Arguing about XML syndication formats is meaningless because the current crop that exist all pretty much do the same thing. On that note, I'd like to point out that websites that provide multiple syndication formats are quite silly. Besides confusing people trying to subscribe to the feed there isn't any reason to provide an XML syndication feed in more than one format. Particularly silly are the ones that provide both RSS and Atom feeds (like mine).

Blogger has it right here by providing only one feed format per blog (RSS or Atom). Where they screwed up is by forcing users to make the choice instead of making the choice for them. That's on par with asking whether they want the blog served up using HTTP 1.0 or HTTP 1.1. I'm sure there are some people that care but for the most part it is a pointless technical question to shove in the face of your users.


 

Categories: XML

I just read a post by Bruce Eckel entitled Generics Aren't where he writes

My experience with "parameterized types" comes from C++, which was based on ADA's generics... In those languages, when you use a type parameter, that parameter takes on a latent type: one that is implied by how it is used, but never explicitly specified.
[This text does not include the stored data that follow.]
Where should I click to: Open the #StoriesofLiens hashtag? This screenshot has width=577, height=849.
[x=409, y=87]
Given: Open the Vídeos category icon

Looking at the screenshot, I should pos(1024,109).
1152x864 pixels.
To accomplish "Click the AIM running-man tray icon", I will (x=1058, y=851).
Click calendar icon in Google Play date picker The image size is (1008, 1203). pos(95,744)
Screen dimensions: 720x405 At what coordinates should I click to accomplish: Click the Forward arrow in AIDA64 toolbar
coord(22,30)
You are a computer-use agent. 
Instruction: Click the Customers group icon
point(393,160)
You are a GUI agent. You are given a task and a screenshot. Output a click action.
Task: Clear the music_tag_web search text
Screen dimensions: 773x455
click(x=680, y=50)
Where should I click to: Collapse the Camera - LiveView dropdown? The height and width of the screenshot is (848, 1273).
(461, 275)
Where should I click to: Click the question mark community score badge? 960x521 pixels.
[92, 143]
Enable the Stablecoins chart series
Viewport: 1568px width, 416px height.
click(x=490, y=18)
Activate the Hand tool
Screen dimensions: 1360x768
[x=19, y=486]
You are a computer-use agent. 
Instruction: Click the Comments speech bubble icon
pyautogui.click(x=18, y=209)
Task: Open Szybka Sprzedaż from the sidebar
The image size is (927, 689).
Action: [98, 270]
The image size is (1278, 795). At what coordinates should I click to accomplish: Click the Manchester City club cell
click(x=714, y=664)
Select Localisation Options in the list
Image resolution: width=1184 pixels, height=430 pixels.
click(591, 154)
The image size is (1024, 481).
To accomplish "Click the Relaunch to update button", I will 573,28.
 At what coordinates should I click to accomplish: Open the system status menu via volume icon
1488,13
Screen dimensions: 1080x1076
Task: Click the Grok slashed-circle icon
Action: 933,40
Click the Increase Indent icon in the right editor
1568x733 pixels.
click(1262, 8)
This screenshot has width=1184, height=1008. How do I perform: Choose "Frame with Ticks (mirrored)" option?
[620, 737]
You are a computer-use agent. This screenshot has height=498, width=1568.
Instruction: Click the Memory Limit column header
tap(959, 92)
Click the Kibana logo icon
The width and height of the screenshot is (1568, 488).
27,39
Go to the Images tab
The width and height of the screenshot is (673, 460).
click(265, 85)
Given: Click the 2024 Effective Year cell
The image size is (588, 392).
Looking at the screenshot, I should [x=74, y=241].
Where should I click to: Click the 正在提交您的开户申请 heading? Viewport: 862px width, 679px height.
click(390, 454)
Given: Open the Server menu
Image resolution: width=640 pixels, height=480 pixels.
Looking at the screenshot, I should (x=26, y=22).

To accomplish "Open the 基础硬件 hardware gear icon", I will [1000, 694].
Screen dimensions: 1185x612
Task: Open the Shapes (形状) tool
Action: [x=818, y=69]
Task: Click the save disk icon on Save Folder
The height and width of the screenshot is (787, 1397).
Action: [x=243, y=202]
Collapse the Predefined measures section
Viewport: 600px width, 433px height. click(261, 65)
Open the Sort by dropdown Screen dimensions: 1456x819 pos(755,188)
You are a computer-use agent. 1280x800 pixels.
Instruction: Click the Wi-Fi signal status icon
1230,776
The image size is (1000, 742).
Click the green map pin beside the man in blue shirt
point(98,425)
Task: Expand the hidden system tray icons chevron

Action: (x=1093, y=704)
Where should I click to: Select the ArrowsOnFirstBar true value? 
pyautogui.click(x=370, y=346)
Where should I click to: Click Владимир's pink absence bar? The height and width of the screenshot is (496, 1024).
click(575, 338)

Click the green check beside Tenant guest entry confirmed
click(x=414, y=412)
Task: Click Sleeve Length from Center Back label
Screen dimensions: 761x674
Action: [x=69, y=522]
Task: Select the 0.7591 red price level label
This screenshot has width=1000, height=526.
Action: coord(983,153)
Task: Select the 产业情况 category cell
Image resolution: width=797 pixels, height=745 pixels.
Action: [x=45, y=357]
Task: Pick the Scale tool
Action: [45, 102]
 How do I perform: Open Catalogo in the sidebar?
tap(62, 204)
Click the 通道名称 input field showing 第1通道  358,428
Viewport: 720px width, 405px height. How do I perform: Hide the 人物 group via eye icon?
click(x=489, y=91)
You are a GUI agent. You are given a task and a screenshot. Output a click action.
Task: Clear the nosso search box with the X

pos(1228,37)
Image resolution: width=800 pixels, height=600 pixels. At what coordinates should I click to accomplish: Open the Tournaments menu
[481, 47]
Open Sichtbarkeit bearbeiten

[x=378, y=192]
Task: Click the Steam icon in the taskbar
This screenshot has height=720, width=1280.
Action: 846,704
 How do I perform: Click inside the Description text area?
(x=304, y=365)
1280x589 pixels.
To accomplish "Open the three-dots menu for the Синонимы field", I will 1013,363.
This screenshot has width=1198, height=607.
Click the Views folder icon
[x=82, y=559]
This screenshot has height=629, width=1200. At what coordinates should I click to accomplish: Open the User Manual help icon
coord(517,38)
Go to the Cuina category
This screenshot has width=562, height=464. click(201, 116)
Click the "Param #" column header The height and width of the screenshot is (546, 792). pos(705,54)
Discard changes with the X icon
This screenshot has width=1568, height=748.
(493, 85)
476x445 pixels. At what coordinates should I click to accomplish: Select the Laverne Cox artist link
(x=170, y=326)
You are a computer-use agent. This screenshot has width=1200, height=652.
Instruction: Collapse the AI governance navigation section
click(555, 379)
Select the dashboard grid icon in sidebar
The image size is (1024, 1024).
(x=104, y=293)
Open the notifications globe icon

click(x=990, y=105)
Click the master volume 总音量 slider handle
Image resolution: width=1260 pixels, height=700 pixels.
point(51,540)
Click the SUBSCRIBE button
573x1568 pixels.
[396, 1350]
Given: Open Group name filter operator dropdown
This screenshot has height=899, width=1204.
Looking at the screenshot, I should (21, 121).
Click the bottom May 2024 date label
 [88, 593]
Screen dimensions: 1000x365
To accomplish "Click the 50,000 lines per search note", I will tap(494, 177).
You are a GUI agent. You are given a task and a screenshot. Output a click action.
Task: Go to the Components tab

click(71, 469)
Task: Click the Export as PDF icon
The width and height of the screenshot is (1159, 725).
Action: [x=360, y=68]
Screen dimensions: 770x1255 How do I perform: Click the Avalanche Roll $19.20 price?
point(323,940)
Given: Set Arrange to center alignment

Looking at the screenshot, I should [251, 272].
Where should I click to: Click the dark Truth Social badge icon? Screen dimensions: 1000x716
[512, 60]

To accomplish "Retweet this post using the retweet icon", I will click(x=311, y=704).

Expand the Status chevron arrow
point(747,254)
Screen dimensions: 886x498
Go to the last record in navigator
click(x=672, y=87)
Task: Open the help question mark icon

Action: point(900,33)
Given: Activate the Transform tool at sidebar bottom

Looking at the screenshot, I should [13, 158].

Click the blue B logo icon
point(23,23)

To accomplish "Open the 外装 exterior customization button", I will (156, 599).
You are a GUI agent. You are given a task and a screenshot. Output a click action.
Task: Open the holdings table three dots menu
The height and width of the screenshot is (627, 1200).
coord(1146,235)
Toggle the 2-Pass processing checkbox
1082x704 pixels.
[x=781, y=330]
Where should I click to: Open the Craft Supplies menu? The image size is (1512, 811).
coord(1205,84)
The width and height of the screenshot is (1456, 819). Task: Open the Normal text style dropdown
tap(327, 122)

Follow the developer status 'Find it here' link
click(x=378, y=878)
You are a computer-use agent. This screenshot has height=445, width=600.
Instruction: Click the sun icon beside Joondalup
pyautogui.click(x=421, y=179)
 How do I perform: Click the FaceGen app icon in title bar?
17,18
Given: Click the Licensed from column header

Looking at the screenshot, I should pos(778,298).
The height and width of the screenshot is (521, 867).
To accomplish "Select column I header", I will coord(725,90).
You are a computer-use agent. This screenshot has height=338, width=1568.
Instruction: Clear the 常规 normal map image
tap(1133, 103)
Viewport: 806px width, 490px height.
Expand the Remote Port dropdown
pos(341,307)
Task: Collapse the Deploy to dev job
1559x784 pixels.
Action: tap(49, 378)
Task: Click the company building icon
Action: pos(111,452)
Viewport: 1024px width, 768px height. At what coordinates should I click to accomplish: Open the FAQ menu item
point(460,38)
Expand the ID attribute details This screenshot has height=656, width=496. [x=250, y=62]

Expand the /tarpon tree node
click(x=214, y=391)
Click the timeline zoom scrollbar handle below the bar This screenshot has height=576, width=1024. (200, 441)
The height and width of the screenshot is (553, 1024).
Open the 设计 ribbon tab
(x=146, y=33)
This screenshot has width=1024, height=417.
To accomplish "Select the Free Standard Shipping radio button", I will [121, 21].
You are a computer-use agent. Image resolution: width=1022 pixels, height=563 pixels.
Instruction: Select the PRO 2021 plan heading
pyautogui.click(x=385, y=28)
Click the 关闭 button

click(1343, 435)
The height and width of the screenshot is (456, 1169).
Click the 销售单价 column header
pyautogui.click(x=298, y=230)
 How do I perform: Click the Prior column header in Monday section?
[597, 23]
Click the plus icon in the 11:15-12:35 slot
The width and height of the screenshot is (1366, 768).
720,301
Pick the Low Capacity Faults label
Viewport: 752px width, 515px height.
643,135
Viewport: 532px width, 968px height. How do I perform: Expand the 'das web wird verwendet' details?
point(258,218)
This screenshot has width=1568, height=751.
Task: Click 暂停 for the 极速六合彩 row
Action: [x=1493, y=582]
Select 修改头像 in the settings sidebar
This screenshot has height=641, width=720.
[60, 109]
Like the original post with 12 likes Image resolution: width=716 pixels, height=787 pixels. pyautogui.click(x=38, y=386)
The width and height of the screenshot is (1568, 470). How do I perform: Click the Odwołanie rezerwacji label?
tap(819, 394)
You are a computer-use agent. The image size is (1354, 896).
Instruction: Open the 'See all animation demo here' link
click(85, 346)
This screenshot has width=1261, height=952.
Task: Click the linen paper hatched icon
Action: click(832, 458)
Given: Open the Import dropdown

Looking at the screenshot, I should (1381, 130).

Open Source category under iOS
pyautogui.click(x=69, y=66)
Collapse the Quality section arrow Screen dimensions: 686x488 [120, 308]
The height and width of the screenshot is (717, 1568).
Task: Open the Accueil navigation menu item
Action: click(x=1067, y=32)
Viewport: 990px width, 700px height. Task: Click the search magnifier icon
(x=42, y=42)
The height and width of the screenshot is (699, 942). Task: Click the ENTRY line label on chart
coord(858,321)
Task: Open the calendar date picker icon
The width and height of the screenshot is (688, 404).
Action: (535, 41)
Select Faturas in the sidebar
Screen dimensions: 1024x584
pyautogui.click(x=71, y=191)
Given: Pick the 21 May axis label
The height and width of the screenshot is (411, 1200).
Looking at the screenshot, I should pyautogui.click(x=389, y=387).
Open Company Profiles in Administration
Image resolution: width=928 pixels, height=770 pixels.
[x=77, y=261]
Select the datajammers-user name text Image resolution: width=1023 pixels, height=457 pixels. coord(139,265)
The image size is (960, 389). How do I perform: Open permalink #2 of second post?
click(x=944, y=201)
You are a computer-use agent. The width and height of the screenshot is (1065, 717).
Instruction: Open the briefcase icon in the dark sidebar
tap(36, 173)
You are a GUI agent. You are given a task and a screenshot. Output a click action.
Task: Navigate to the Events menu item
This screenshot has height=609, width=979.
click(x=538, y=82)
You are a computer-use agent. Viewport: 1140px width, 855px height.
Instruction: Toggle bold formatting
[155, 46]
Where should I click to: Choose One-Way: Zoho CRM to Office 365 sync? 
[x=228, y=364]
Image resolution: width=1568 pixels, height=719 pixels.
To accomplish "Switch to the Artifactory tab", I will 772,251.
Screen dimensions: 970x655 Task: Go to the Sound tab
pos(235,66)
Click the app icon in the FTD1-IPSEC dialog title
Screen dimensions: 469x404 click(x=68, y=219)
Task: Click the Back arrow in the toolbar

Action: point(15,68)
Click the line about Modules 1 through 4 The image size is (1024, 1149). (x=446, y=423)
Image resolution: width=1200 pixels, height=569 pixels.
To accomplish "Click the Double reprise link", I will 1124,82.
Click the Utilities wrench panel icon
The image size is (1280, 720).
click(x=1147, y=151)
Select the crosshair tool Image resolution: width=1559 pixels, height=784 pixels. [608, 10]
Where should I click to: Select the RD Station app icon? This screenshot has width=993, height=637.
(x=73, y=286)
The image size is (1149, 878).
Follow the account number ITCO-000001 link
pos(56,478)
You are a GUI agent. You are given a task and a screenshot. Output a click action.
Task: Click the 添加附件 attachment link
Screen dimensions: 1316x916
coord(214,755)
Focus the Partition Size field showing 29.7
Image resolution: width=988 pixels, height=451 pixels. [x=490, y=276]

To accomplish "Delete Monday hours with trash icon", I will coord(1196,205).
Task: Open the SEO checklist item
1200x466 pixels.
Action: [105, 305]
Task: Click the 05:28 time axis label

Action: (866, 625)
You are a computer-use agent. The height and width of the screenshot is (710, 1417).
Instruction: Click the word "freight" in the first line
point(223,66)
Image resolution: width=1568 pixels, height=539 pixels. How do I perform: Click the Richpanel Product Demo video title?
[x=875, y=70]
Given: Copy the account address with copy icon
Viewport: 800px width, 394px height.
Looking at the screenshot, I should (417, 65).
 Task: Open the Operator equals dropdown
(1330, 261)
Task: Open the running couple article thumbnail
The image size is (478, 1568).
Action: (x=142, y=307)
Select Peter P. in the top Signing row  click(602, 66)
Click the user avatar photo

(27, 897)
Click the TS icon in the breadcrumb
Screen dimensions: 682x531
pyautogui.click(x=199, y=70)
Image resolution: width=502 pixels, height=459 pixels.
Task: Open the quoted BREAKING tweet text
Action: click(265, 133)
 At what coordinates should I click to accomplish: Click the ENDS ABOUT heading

In C++ you can do the equivalent:

class Dog {
public:
  void talk() { }
  void reproduce() { }
};

class Robot {
public:
  void talk() { }
  void oilChange() { }
};

template<class T> void speak(T speaker) {
  speaker.talk();
}

int main() {
  Dog d;
  Robot r;
  speak(d);
  speak(r);
}

Again, speak() doesn't care about the type of its argument. But it still makes sure – at compile time – that it can actually send those messages. But in Java (and apparently C#), you can't seem to say "any type." The following won't compile with JDK 1.5 (note you must invoke the compiler with the source -"1.5" flag to compile Java Generics):

public class Communicate  {
  public <T> void speak(T speaker) {
    speaker.talk();
  }
}

However, this will:

public class Communicate  {
  public <T> void speak(T speaker) {
    speaker.toString(); // Object methods work!
  }
}

Java Generics use "erasure," which drops everything back to Object if you try to say "any type." So when I say <T>, it doesn't really mean "anything" like C++/ADA/Python etc. does, it means "Object." Apparently the "correct Java Generic" way of doing this is to define an interface with the speak method in it, and specify that interface as a constraint. this compiles:

interface Speaks { void speak(); }

public class Communicate  {
  public <T extends Speaks> void speak(T speaker) {
    speaker.speak();
  }
}

What this says is that "T must be a subclass or implementation of Speaks." So my reaction is "If I have to specify a subclass, why not just use the normal extension mechanism and avoid the extra clutter and confusion?"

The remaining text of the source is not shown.